また、お寺には「〜〜山」という山号がつきます。比叡山延暦寺や高尾山薬王院などは、お寺の建つ山の名前がそのまま山号になっていますが、たとえば京都の西本願寺は龍谷山、東京の増上寺は三縁山など、平地に建っているお寺にも山号がついています。これも、かつて山の中にお寺が建てられたことに由来し、鎌倉時代から平地の寺院にも山号を付けるようになったようです。

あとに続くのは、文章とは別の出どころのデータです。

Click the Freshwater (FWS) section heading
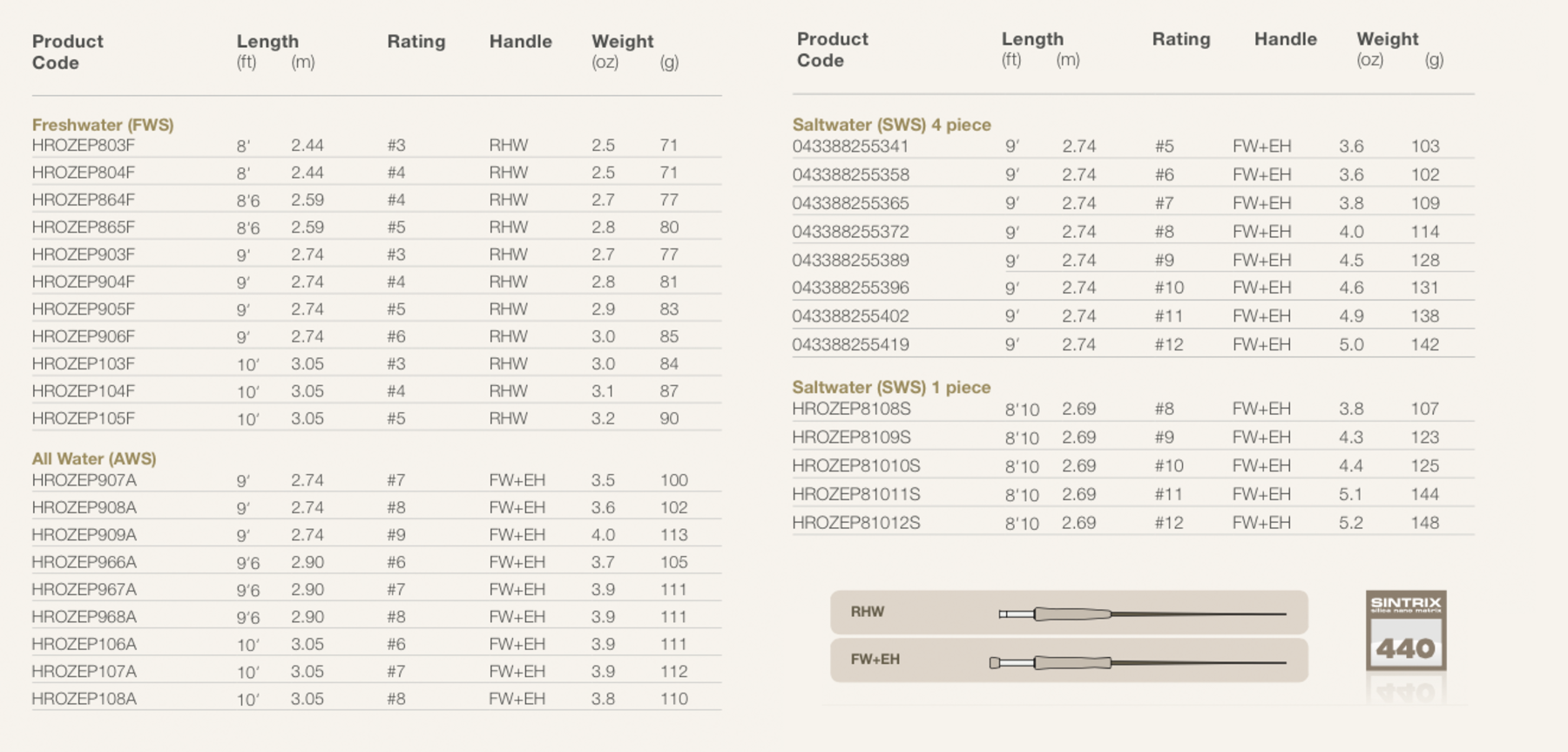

山門ですが、三門と書いても間違いではありません。三門は三解脱門を略したもの。空解脱門、無相解脱門、無願解脱門の総称です。空解脱門とは、全ての存在は因縁により生ずるものであり、実体は空であることを悟ること、無相解脱門とは、全てが空であるから、物には個別実体的なすがたがないことを悟ること、無願解脱門とは、全てが空であるから欲望をもつことの無意味を悟ること。これら三つの門を通過すれば、迷いから解き放たれるのです。
三門といっても、実際に門を三列に作ったり、通路を三本作るわけではなく、お寺の外を迷いの世界、内を悟りの世界とみなして、お寺の門を三解脱門にたとえたのでしょう。
山門は通常二層構造になっていて、上層には釈迦三尊像を中心に、左右に羅漢像が並びます。下層の両側には仁王が、憤怒の形相で立っています。仁王は、煩悩にまみれたままお寺に入ってくるものを、追い返すという任務があるようです。